This cross-stitched piece was playing with the idea of humans being conditioned to feel the need to "do something." Just "something," purely because the alternative (doing nothing) is something we're conditioned to feel guilty about. It's intended to speak about not speaking, and say that there is nothing to say. It's not "art" that has a "point" or "purpose"; it's an object created for the sake of creation. It deliberately ignores the idea of fulfilment, instead focusing on the idea that life has no intrinsic meaning, and so our actions are "meaningless." I don't think it's bad that it intentionally ignores many logical perspectives; essentially it's a tongue-in-cheek description of one point of view. It's deliberately a little bit illogical. It doesn't intend to convince other people of its point of view; it intends to present that point of view in a way that highlights that it's mildly amusing. It examines my thoughts and actions and describes them, not intending to convince or justify.
This deals with the same sort of ideas - productivity for the sake of productivity, and doing things for the sake of doing things. It speaks about the perceived importance of doing something every day. You "have to" get up and you "have to" shower and you "have to" eat, but it's not limited to basic needs. There is apparently more than that, and even if we don't know what that means for ourselves, we supposedly have to at least make a vague stab at it.
(Translation Show piece, sitting with other people's.)
The piece I made for the Translation Show is where I feel like the communication sort of falls directly on its face. It refers to the idea of investing time into something for the sake of artificially creating some idea of "value." It's cross-stitched because that medium is incredibly slow, and not widely considered to be that aesthetically pleasing compared to other methods of creating images. This makes it seem inefficient, and it seems like its only appeal is how much time is invested into it. The medium has "value" BECAUSE it is slow. Its value is its own inefficiency.
"In general, the greater the productiveness of labour, the less is the labour time required for the production of an article, the less is the amount of labour crystallised in that article, and the less is its value; and vice versa, the less the productiveness of labour, the greater is the labour time required for the production of an article, and the greater its value." (This is from Das Capital.) Certain materials have value because extracting them is inefficient. Certain objects have value because the process of creating them is slow. In the case of an image created using a slow method (an image that could have been created more quickly in another medium, and that would have served the same purpose in this other medium), the image's creation is a process that INTENDS to use up a large amount of time.

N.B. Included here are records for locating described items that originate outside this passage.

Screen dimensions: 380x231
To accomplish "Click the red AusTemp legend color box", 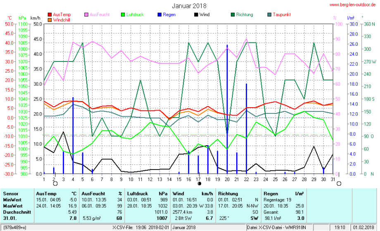I will tap(50, 15).
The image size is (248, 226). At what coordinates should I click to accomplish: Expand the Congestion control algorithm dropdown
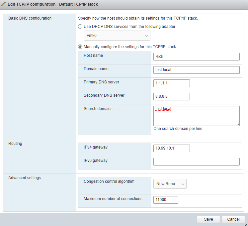click(x=170, y=184)
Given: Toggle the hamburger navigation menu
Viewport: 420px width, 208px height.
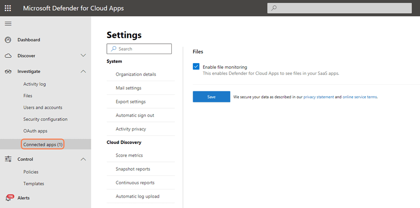Looking at the screenshot, I should pyautogui.click(x=8, y=24).
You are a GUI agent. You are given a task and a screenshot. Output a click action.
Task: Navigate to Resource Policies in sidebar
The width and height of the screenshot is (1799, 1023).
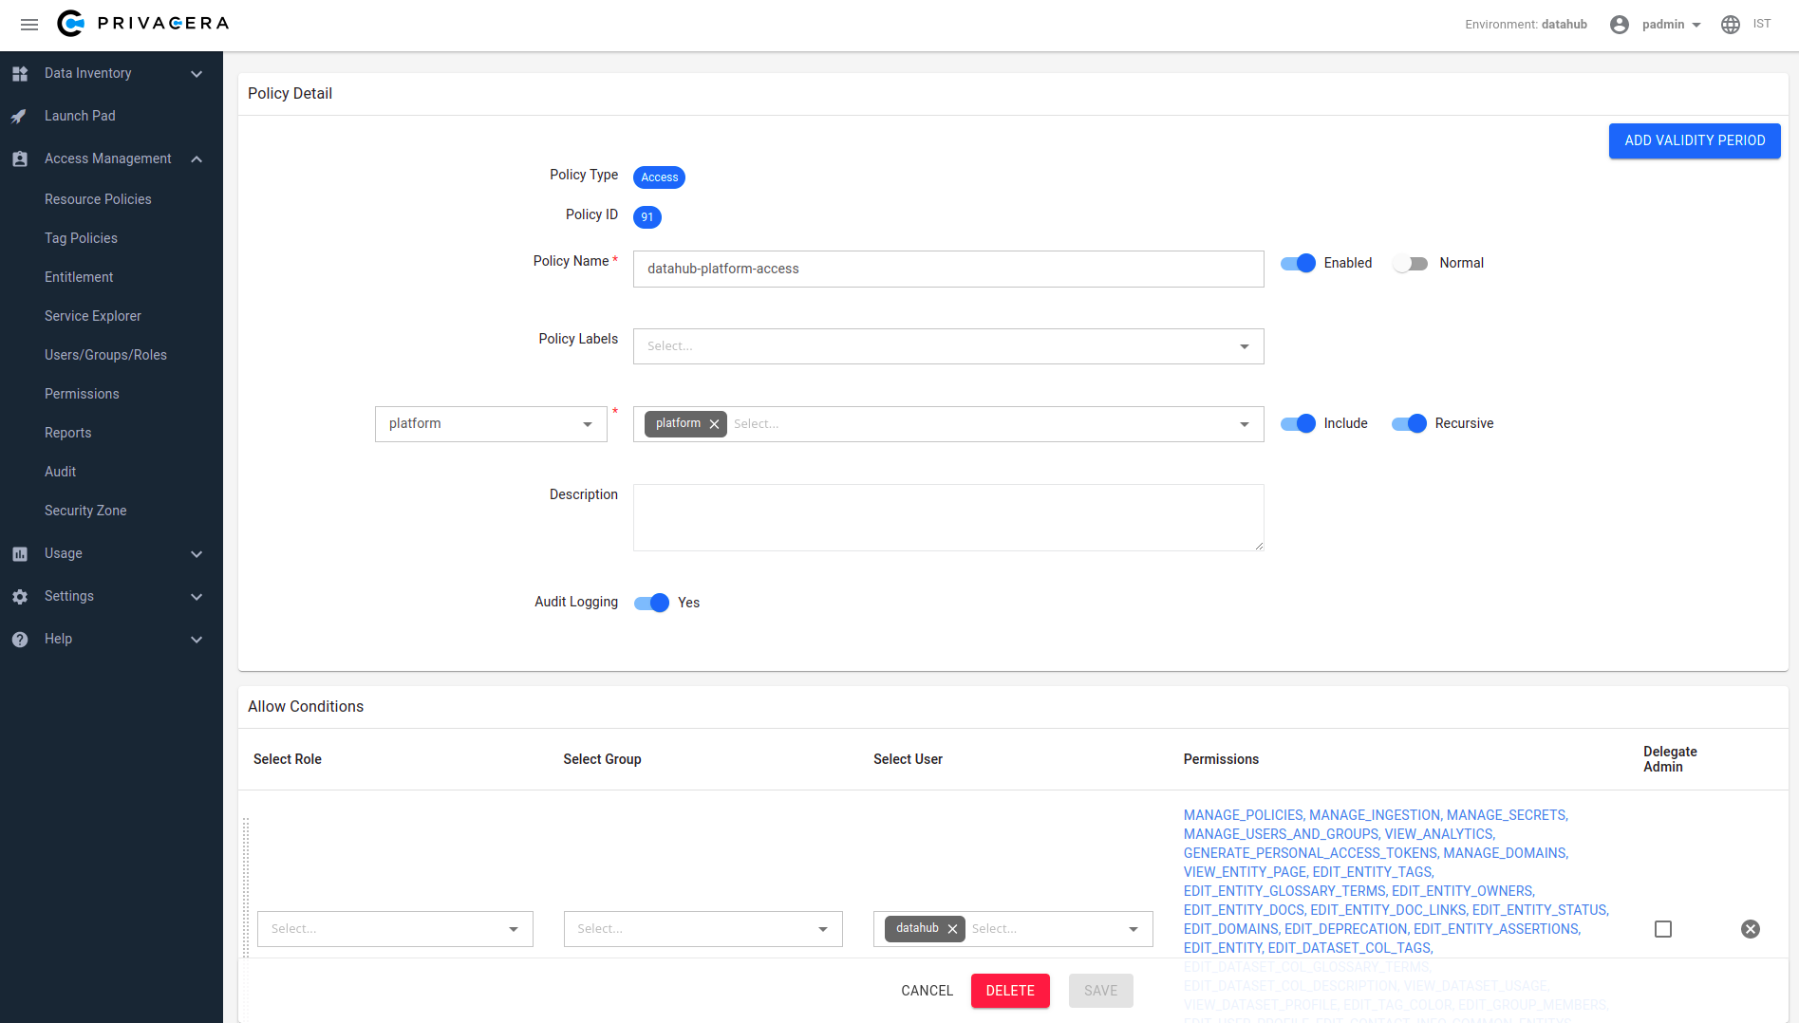pos(98,199)
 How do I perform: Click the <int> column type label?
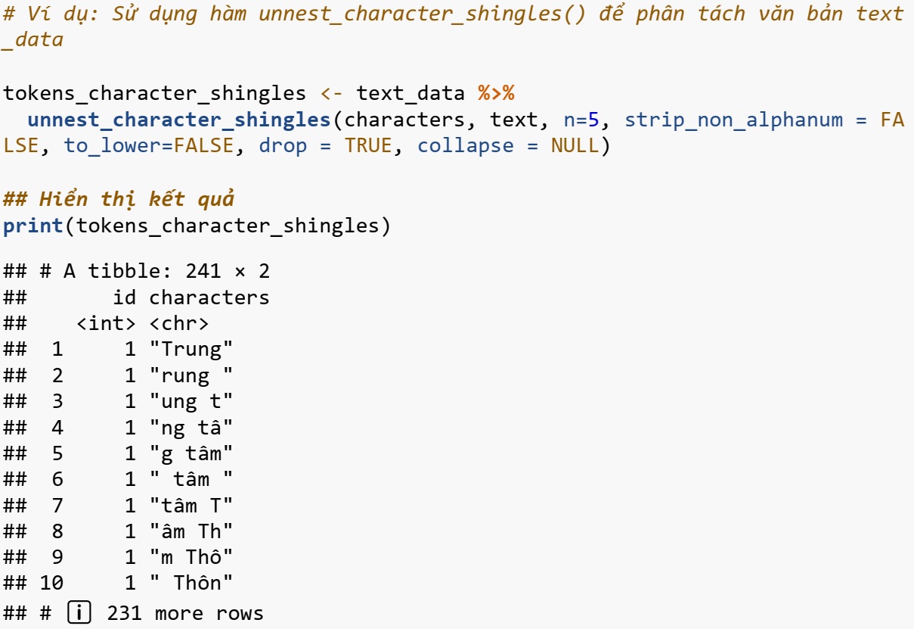pos(107,323)
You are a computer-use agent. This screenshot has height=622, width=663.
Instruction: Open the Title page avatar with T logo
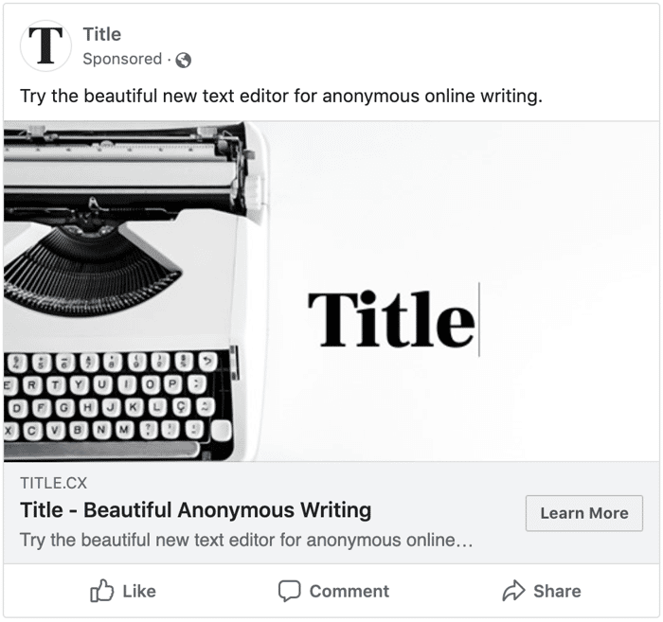(45, 45)
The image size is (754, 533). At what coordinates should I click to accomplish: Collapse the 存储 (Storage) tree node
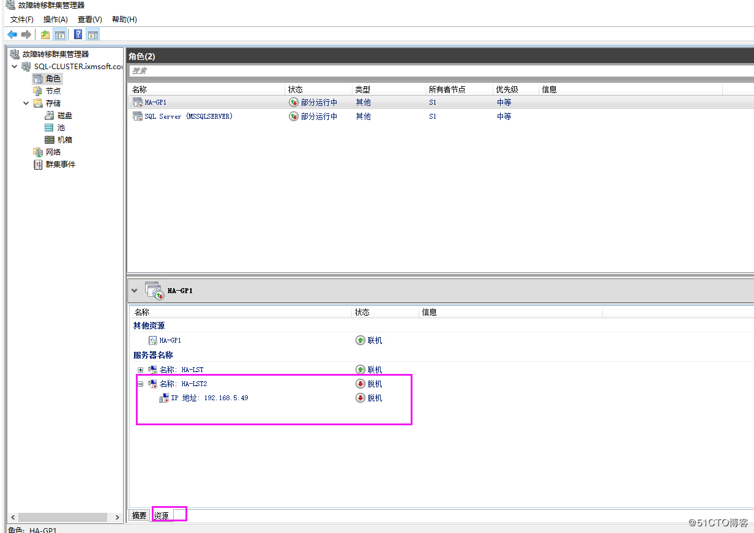point(25,103)
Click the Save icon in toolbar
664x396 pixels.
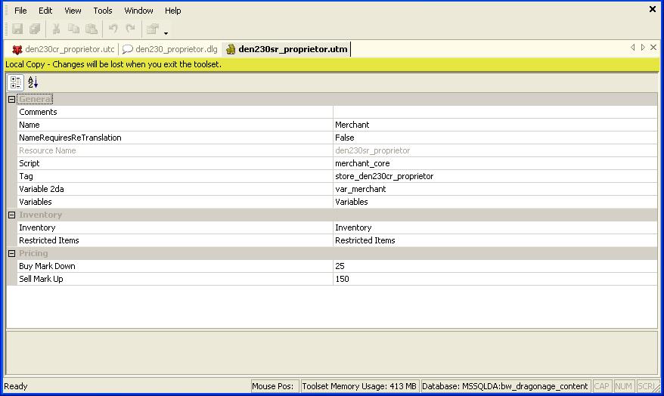coord(17,29)
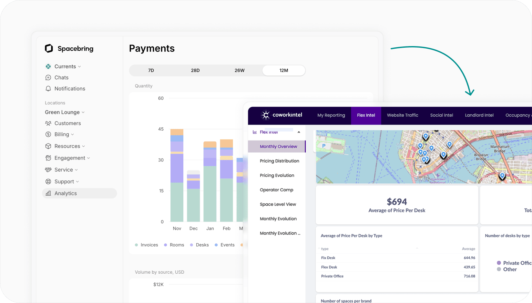This screenshot has width=532, height=303.
Task: Click the Resources cube icon
Action: pyautogui.click(x=48, y=146)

This piece was a "translation" because the intention was to wholeheartedly explore the medium, creating images in the traditional way. The flowers were supposed to convey an attempt to be beautiful, and I framed it since it was about futility with conviction, not apathy. This point ended up being muddled by the fact that I left the needle in. I was unsure whether I wanted to leave it slightly unfinished to emphasise the tedium, or finish it to reinforce the point of futility with conviction. This is another reason I framed it instead of mounting it; I wanted the decision (to leave the needle in) to be reversible in case I changed my mind, and I think I have.
There is a lot I don't like about this piece. It starts to refer too specifically to the habits of middle class women decades or centuries ago - women "filling time" as they did not need to work. This is not what I am interested in, and it's not what I'm researching. However, I think this is a side-effect of the instruction to "translate" the work, so maybe it's okay that I pushed things out of my comfort zone all the way to the point where the work catastrophically fails.
Another way this work fails is that it aims to communicate the idea of pouring lots of time into something, but it looks like something that didn't take very long. It did. Even I don't believe how long this piece of shit took me. The medium is actually TOO effective at being tedious and time-consuming, so my point gets lost.